Nível de incerteza na economia caiu em março, diz FGV

Indicador de Incerteza da Economia (IIE-Br) do mês passado foi divulgado nesta segunda (1º/4). Segundo economista da FGV, queda reflete a relativa resiliência da economia brasileira

Segundo a FGV, a queda foi puxada pelas avaliações de analistas do mercado, com maior convergência sobre a taxa de câmbio para os próximos 12 meses -  (crédito: Freepik)
Segundo a FGV, a queda foi puxada pelas avaliações de analistas do mercado, com maior convergência sobre a taxa de câmbio para os próximos 12 meses - (crédito: Freepik)
postado em 01/04/2024 11:34

O nível de incerteza na economia brasileira registrou novo recuo em março, segundo indicador da Fundação Getúlio Vargas (FGV). A fundação divulgou nesta segunda-feira (1º/4) que o Indicador de Incerteza da Economia (IIE-Br) caiu 0,7 ponto no último mês e chegou ao patamar de 103,8 pontos, o menor desde julho do ano passado [de 103,5].

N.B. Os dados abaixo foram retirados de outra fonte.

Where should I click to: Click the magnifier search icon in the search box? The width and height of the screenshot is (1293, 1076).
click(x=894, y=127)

O valor foi influenciado especialmente pelas avaliações de analistas, com maior convergência entre as previsões do mercado para a taxa de câmbio nos próximos 12 meses. O índice mede tanto a expectativa do mercado quanto a menção a incerteza econômica na mídia.

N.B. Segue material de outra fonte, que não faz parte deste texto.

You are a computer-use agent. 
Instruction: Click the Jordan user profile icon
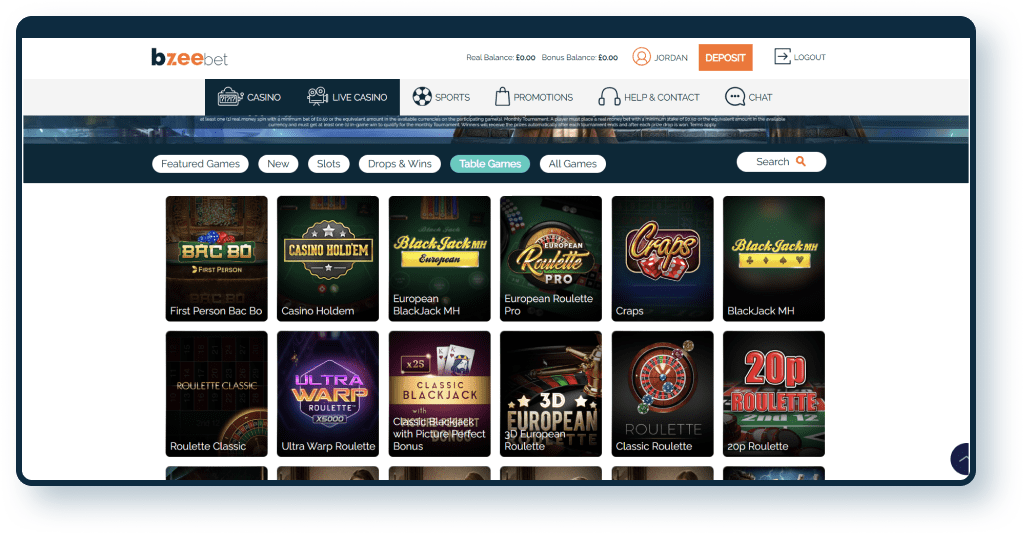641,58
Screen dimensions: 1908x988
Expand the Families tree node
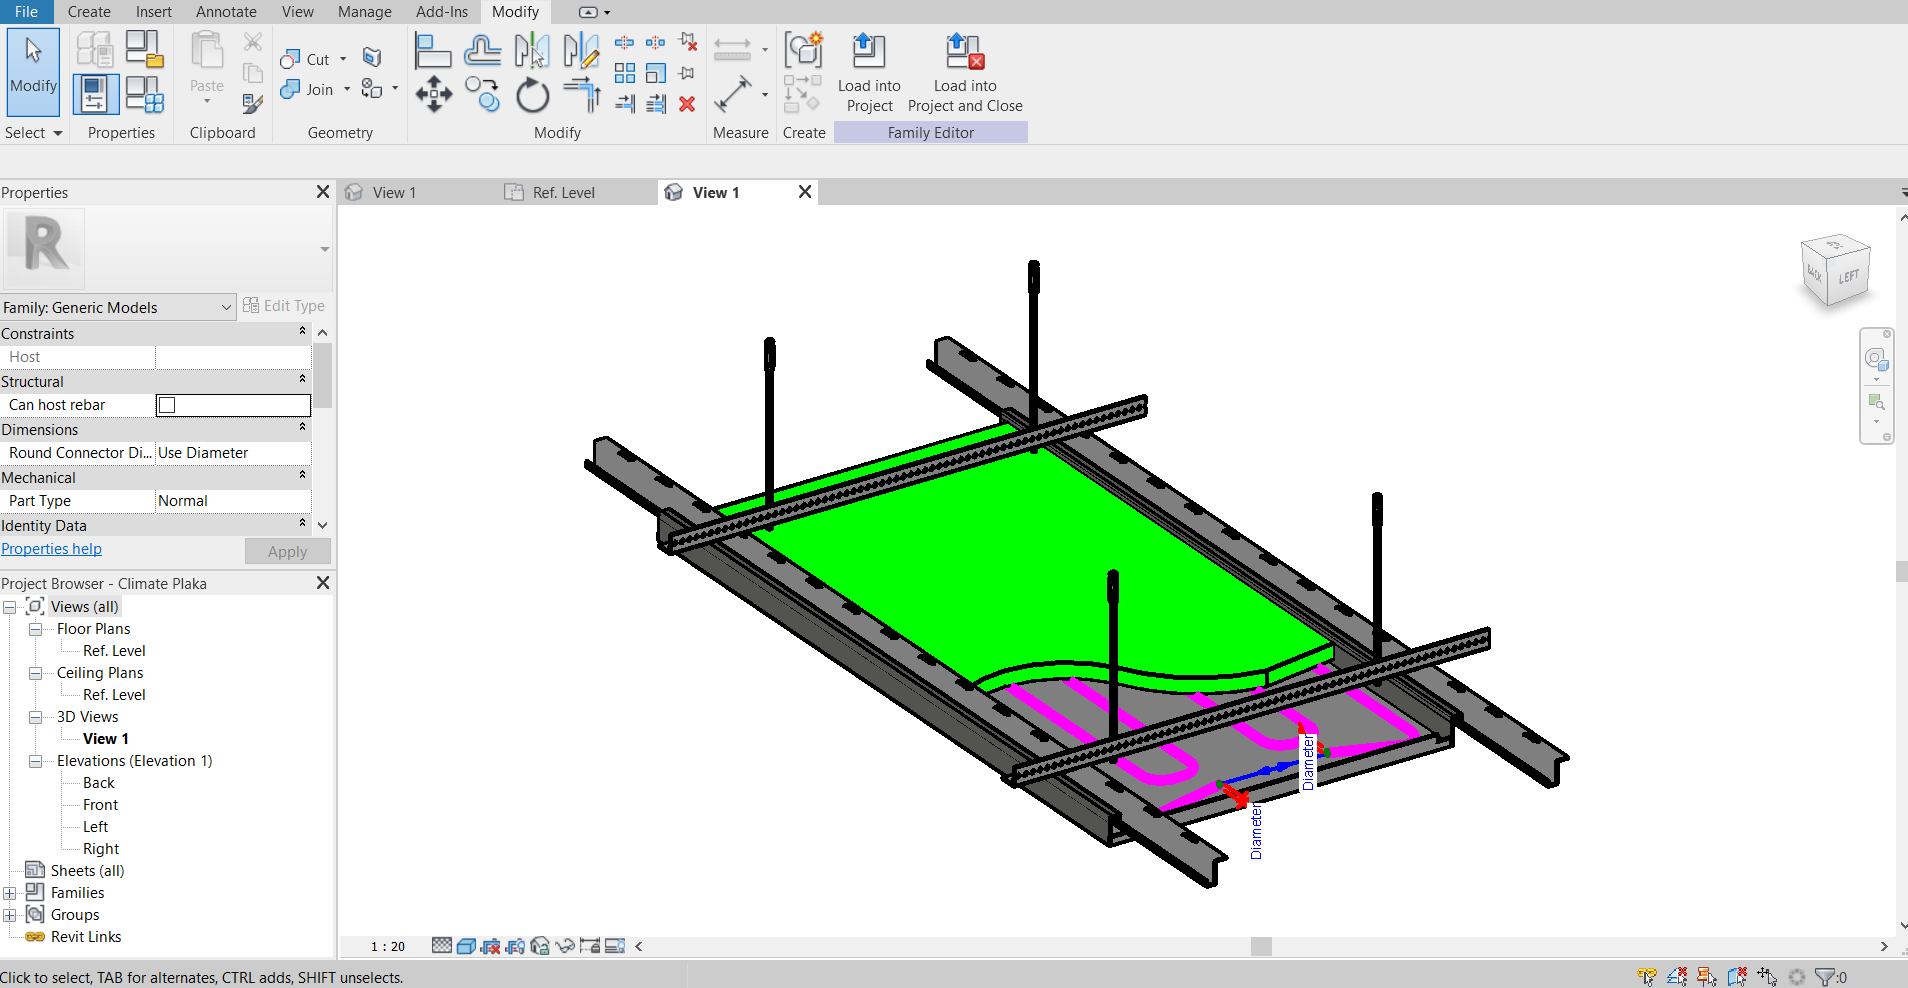click(x=10, y=893)
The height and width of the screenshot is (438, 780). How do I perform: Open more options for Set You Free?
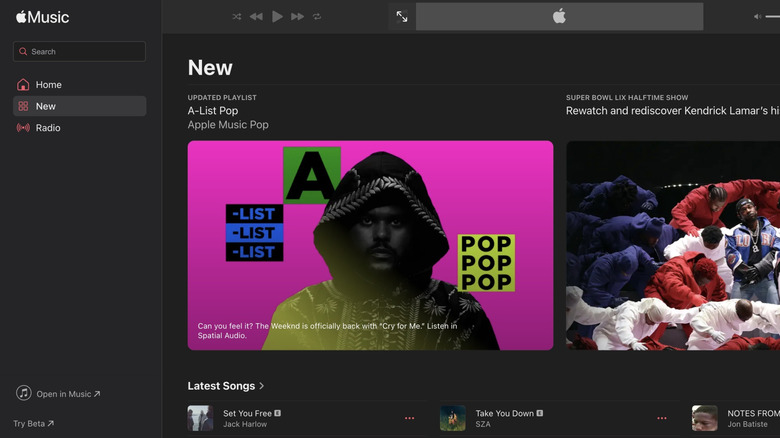click(x=409, y=418)
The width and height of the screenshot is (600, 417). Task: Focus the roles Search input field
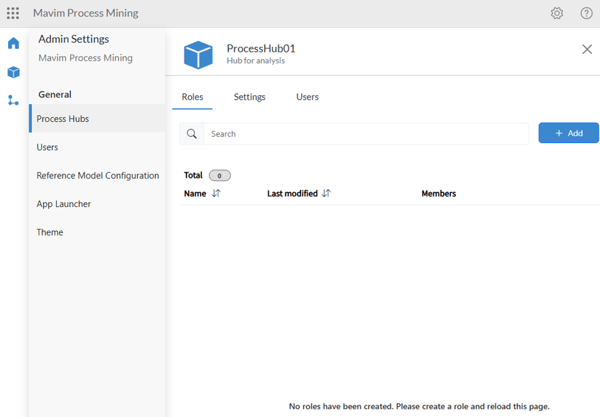[x=365, y=134]
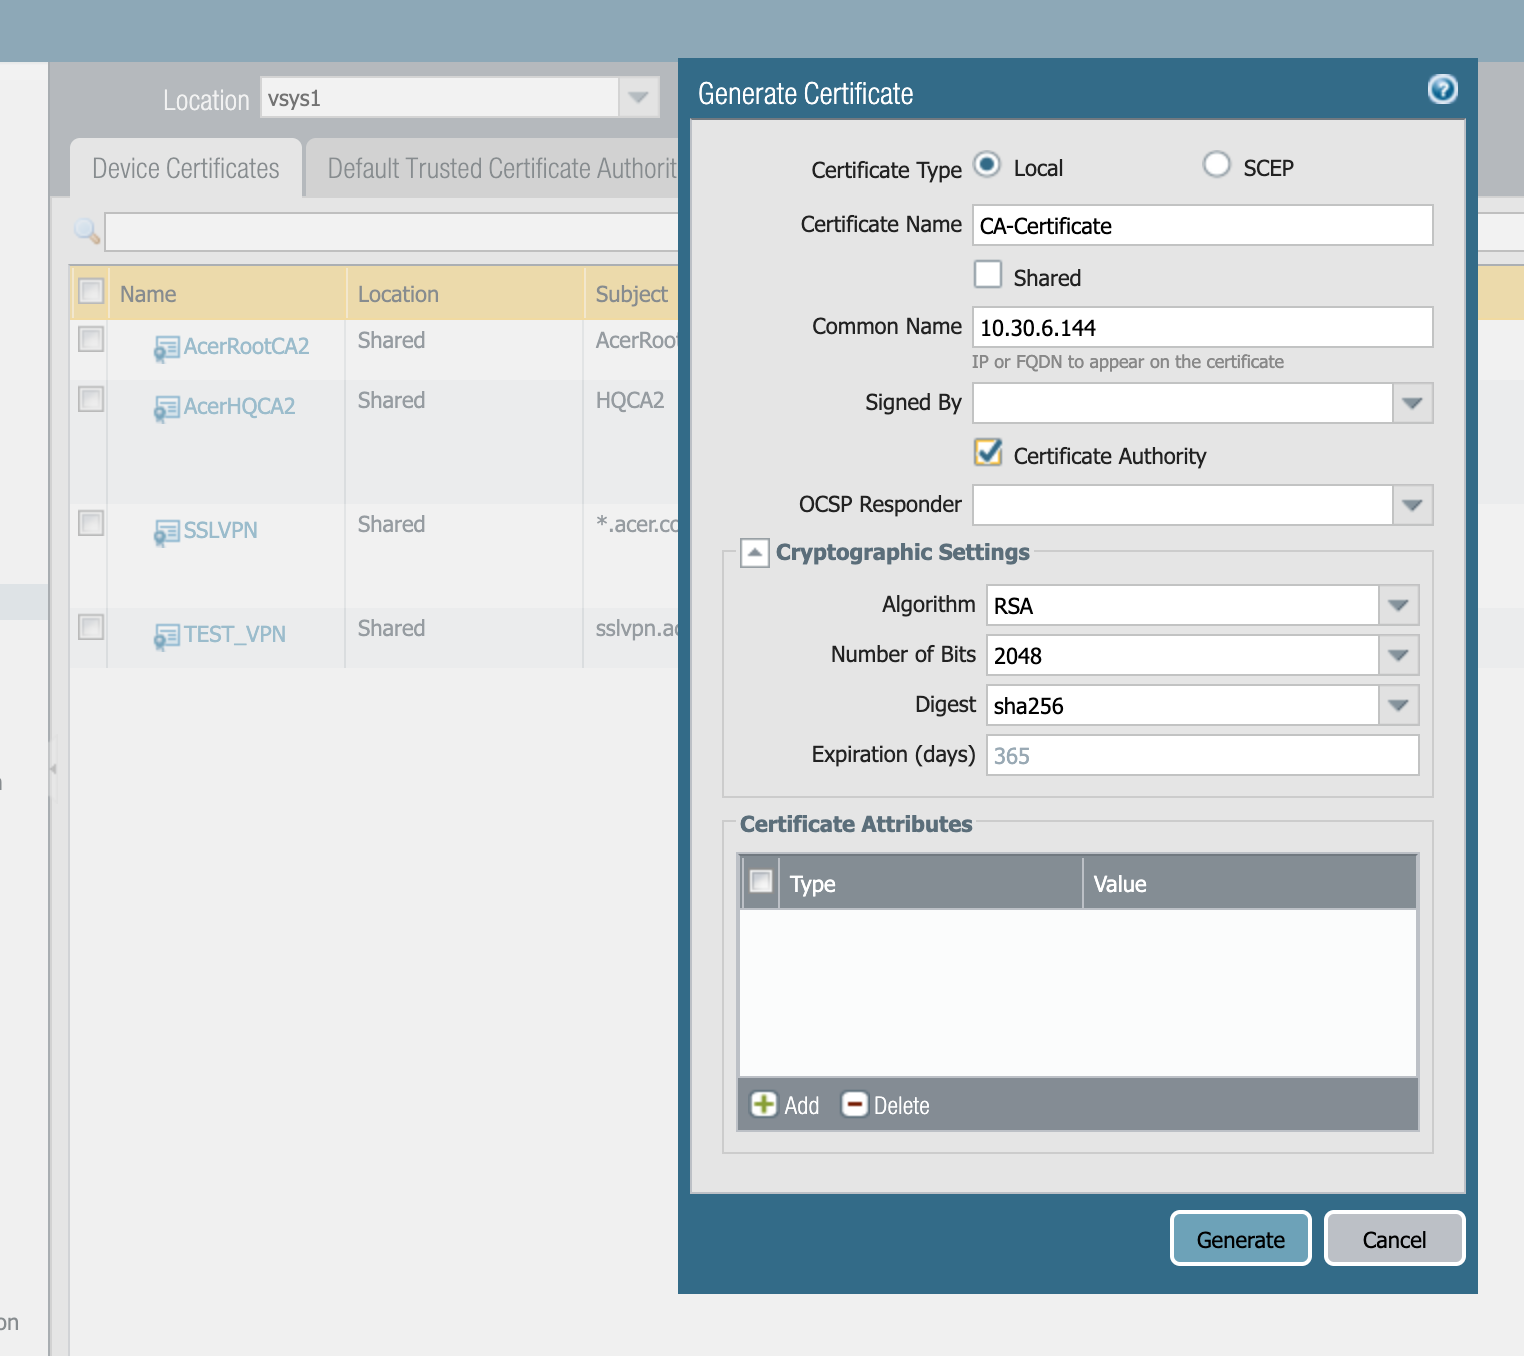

"A queda do indicador de incerteza em março foi determinada majoritariamente pelo recuo do componente de Expectativas, que, por sua vez, foi motivado pela redução na dispersão das previsões de mercado para a taxa de câmbio daqui a 12 meses", explicou a economista do Instituto Brasileiro de Economia (IBRE) da FGV, Anna Carolina Gouveia.

Condições são favoráveis

Março registrou a segunda queda consecutiva do índice, que aumentou no início do ano. O componente de Mídia do IIE-Br caiu 0,2 ponto em relação a fevereiro. Já a Expectativa, que mede a dispersão nas previsões de especialistas para variáveis macroeconômicas, recuou 2,4 pontos.

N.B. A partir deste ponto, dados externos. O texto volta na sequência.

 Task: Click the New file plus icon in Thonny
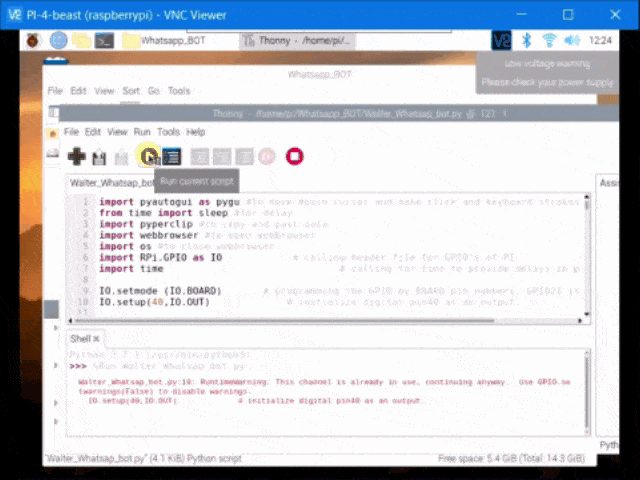[x=76, y=156]
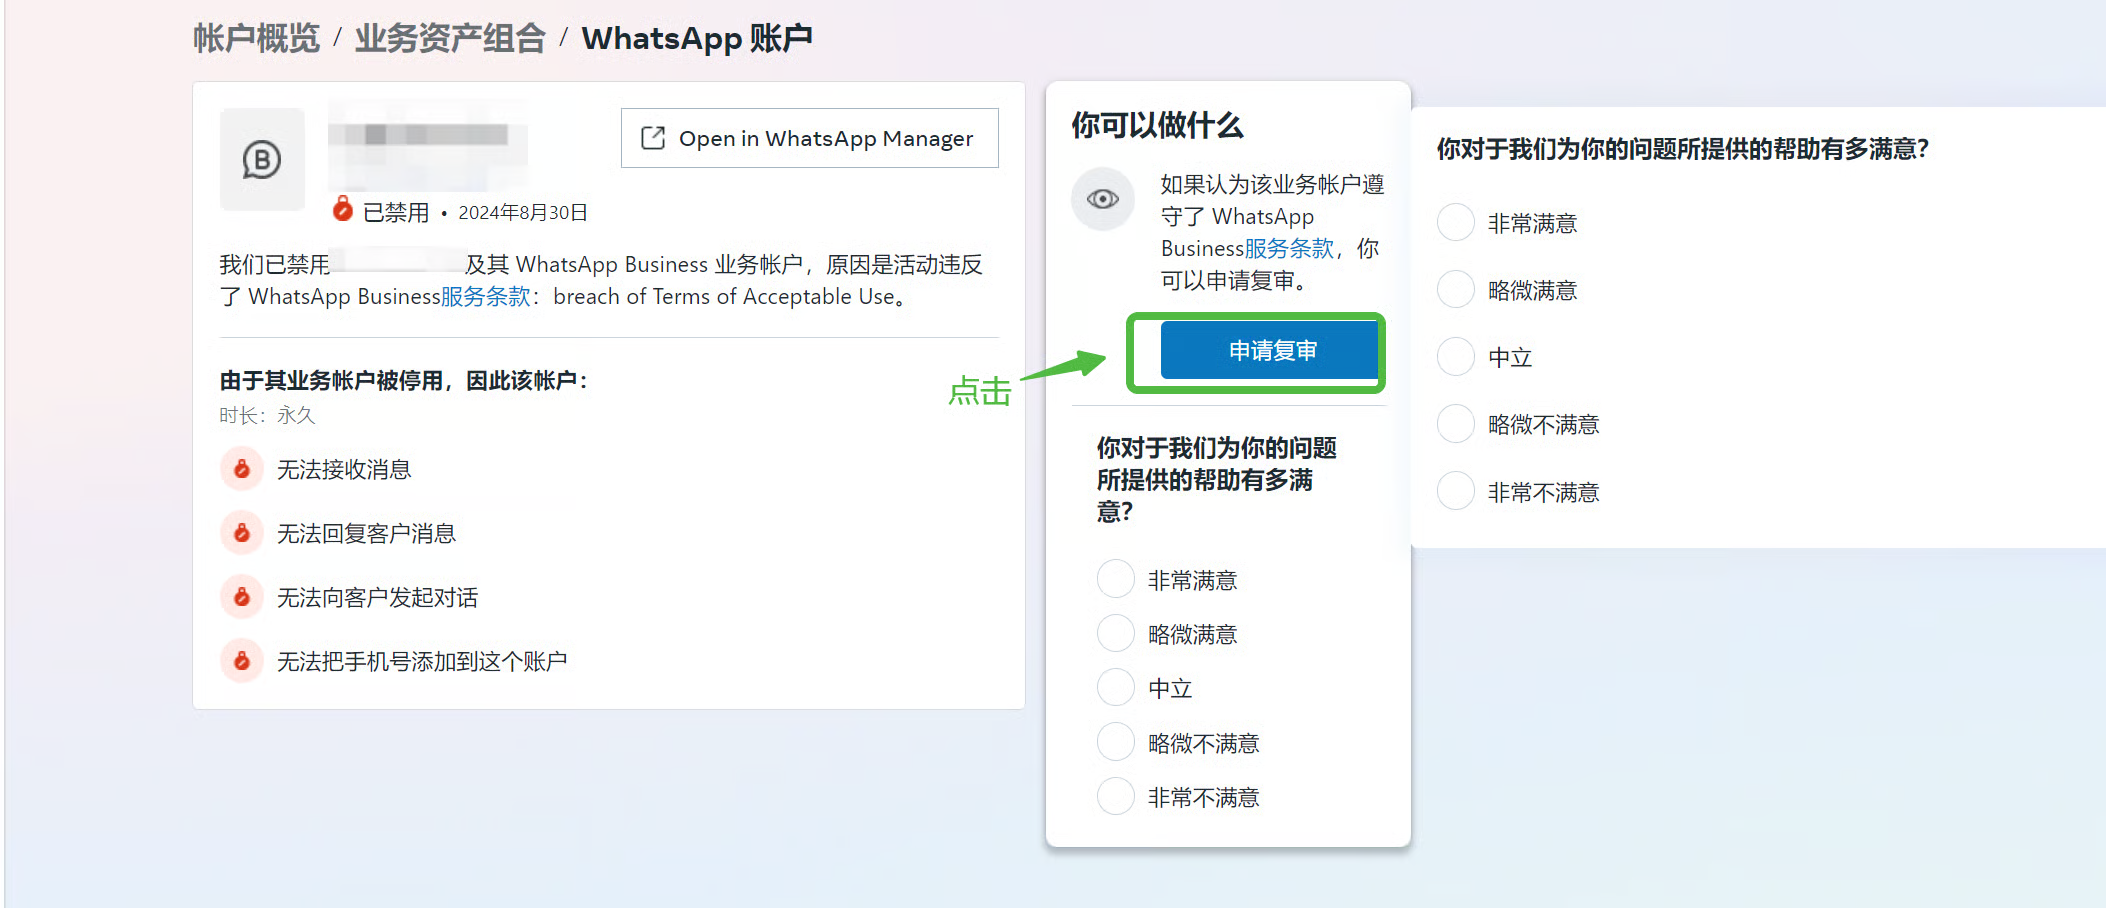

"Novamente, a redução do nível de incerteza reflete os sinais de relativa resiliência da economia brasileira, com mercado de trabalho aquecido, inflação controlada e resultados favoráveis de algumas atividades setoriais nesse início de ano", pontuou a economista. Ela alerta, porém, que as discussões recentes em relação ao ritmo da queda da taxa de juros e o andamento da economia externa podem afetar o índice de confiança nos próximos meses.